Show every line of the material below that contains the string "Select", copying each line in full.

— Begin Material to process —

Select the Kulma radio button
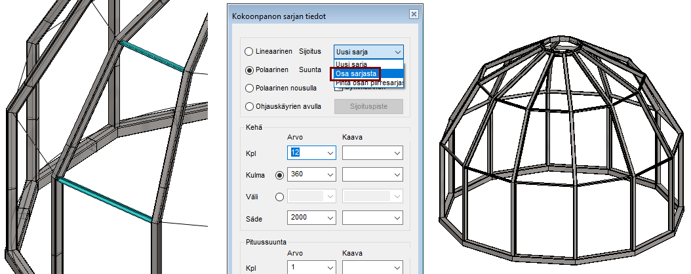Screen dimensions: 691x274 tap(280, 175)
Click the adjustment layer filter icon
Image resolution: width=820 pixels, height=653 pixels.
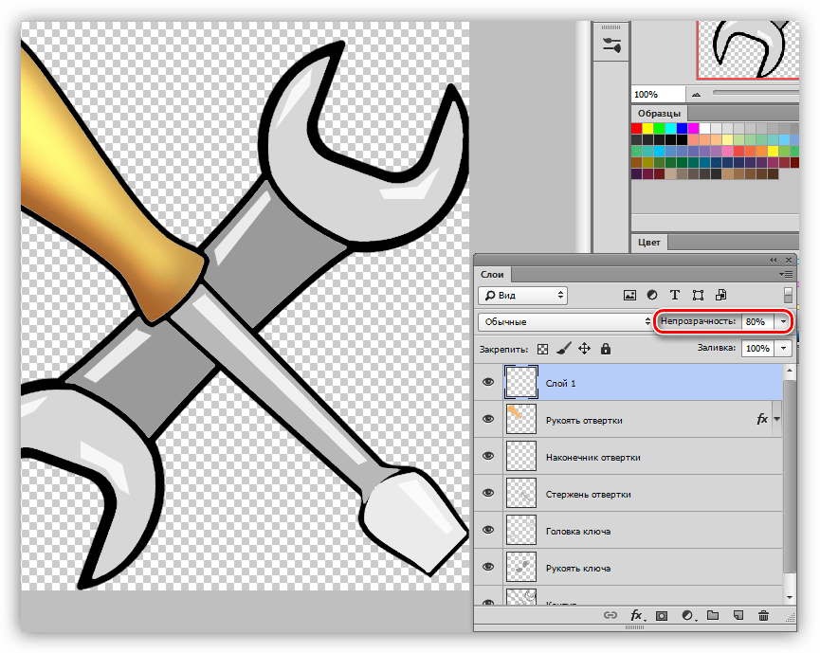[x=652, y=296]
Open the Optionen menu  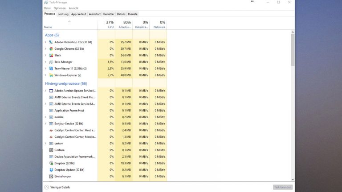coord(60,8)
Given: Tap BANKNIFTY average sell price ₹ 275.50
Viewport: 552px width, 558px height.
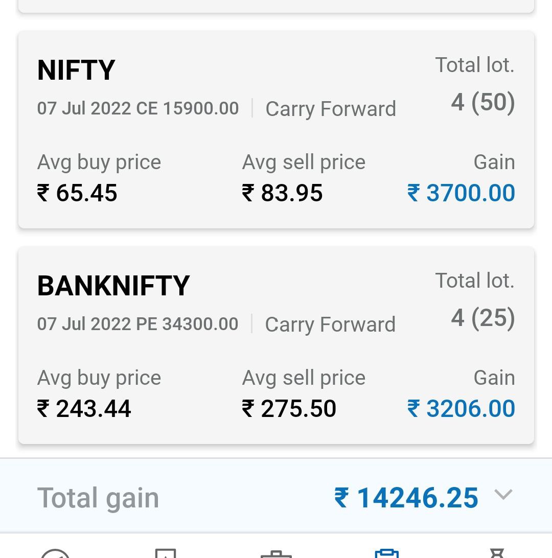Looking at the screenshot, I should pyautogui.click(x=289, y=409).
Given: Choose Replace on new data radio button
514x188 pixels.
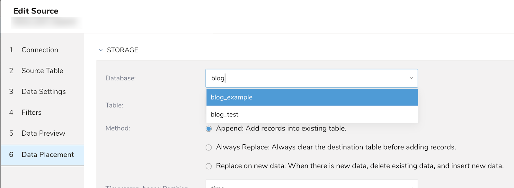Looking at the screenshot, I should (x=209, y=166).
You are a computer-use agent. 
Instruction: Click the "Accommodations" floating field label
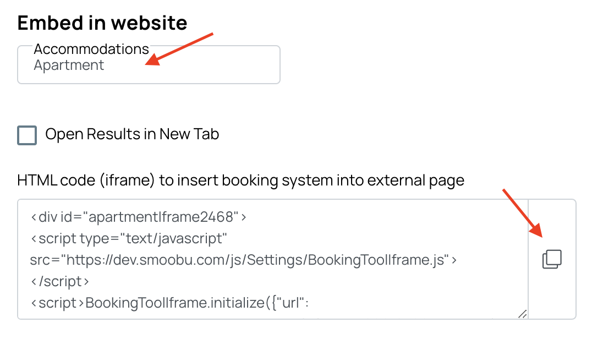pos(91,49)
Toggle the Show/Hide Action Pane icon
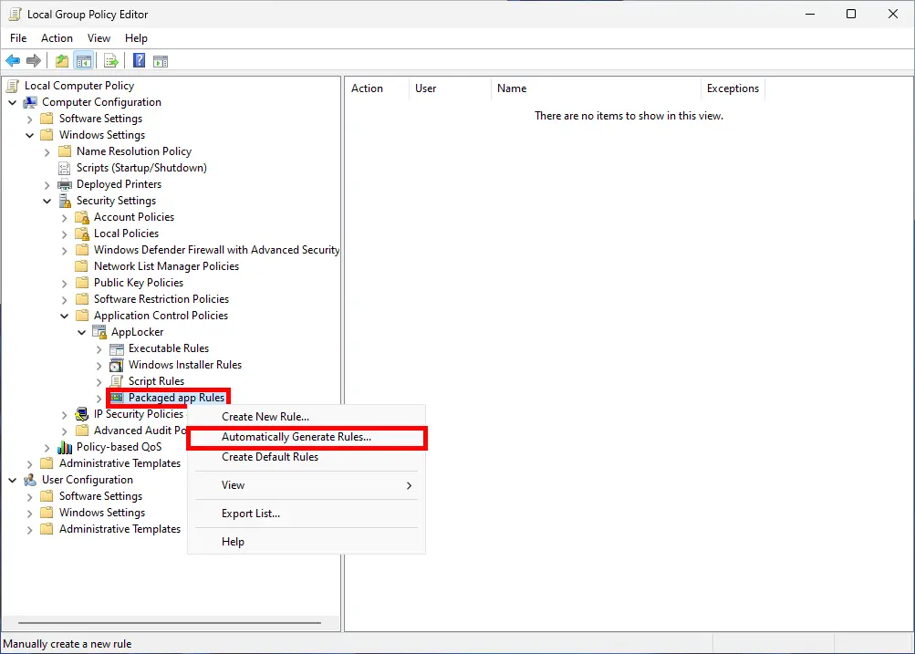 161,60
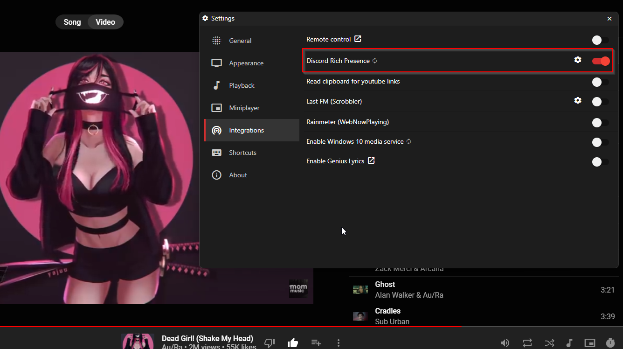Shuffle the playback queue
Viewport: 623px width, 349px height.
[x=549, y=342]
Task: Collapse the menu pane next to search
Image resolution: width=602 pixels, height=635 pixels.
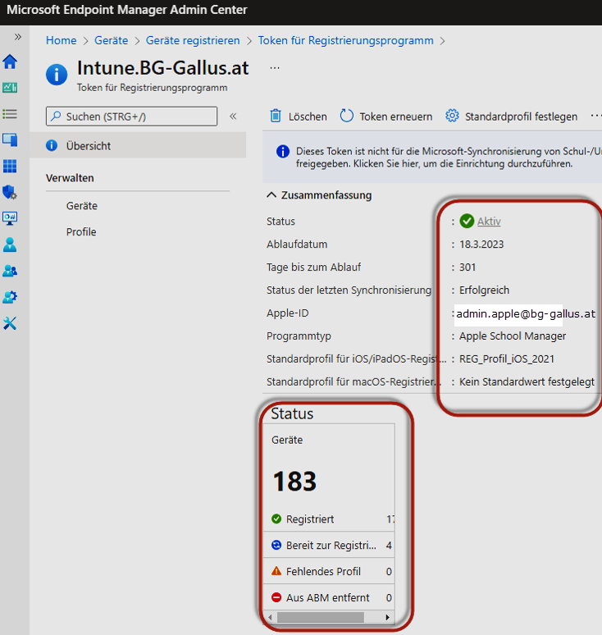Action: [233, 116]
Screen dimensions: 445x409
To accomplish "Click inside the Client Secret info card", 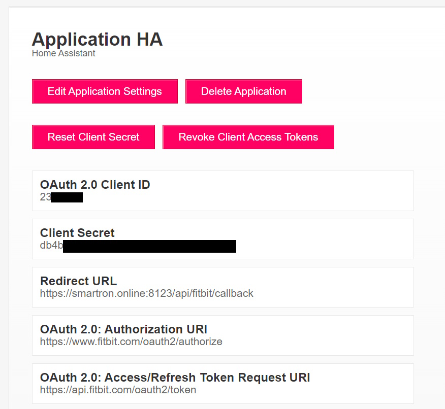I will 305,238.
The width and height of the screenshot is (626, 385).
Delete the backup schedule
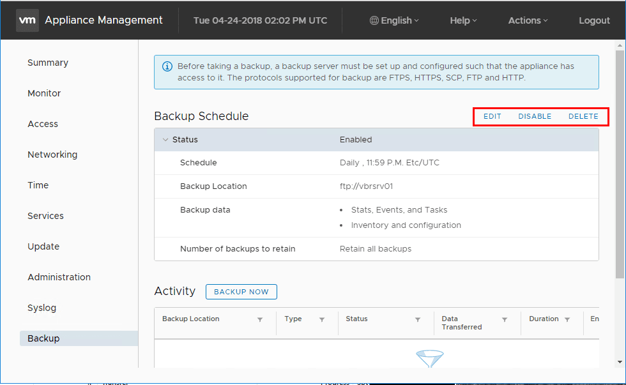point(583,116)
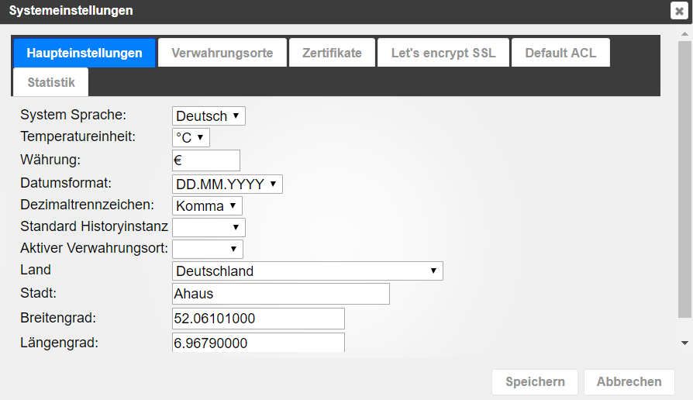Image resolution: width=693 pixels, height=400 pixels.
Task: Open the Haupteinstellungen tab
Action: 84,53
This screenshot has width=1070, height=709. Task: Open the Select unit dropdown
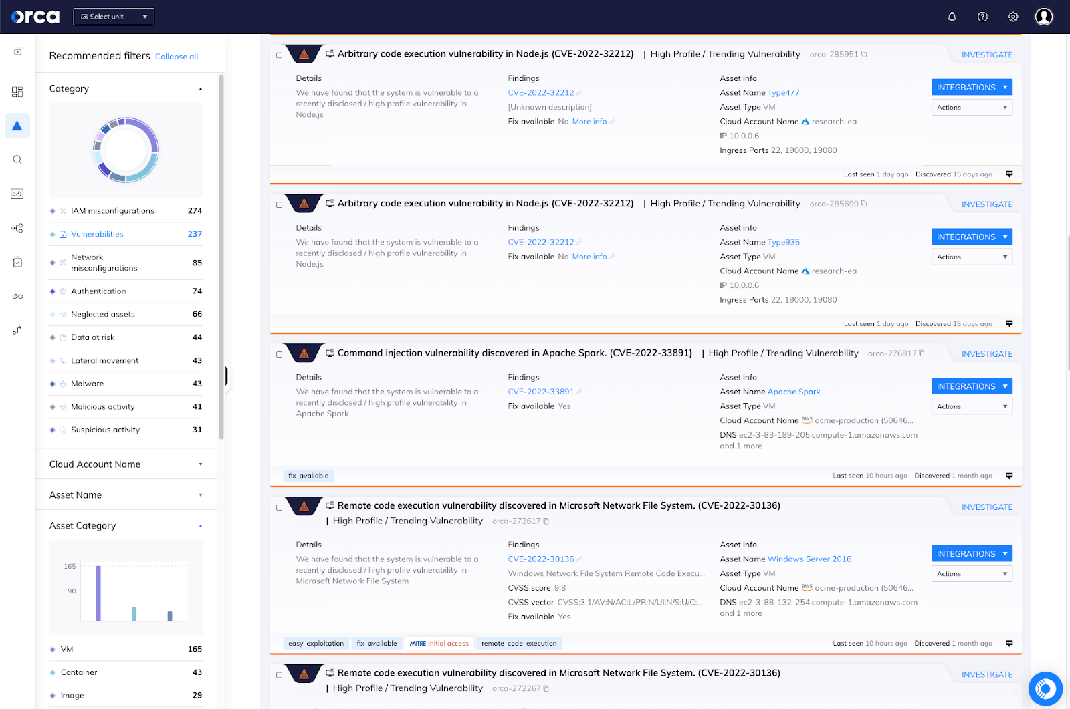[114, 16]
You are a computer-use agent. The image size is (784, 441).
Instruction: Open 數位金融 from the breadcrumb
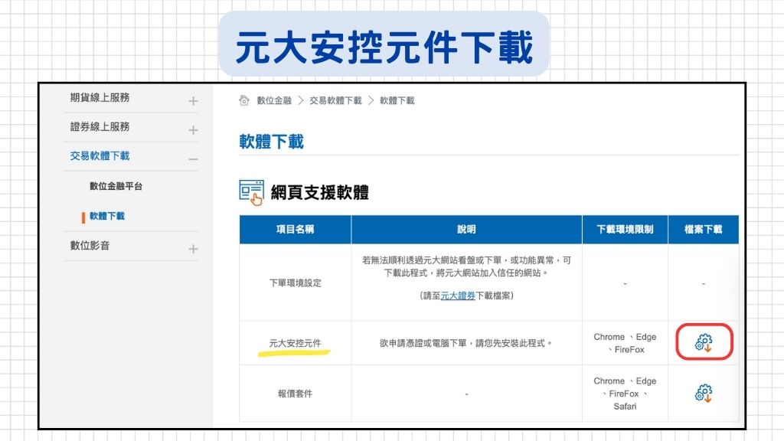point(273,100)
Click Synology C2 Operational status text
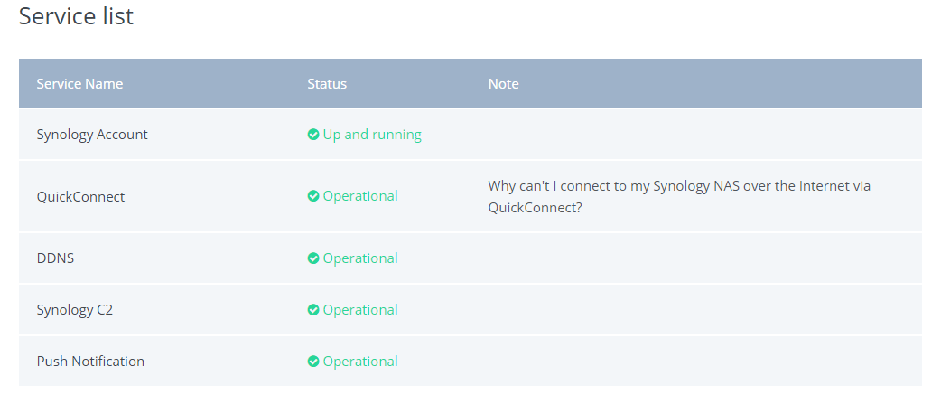This screenshot has height=404, width=941. (x=360, y=310)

— End Material to process —

Solution for this exercise>
Select the Kulma radio button
This screenshot has width=1070, height=709. Task: Open the Select unit dropdown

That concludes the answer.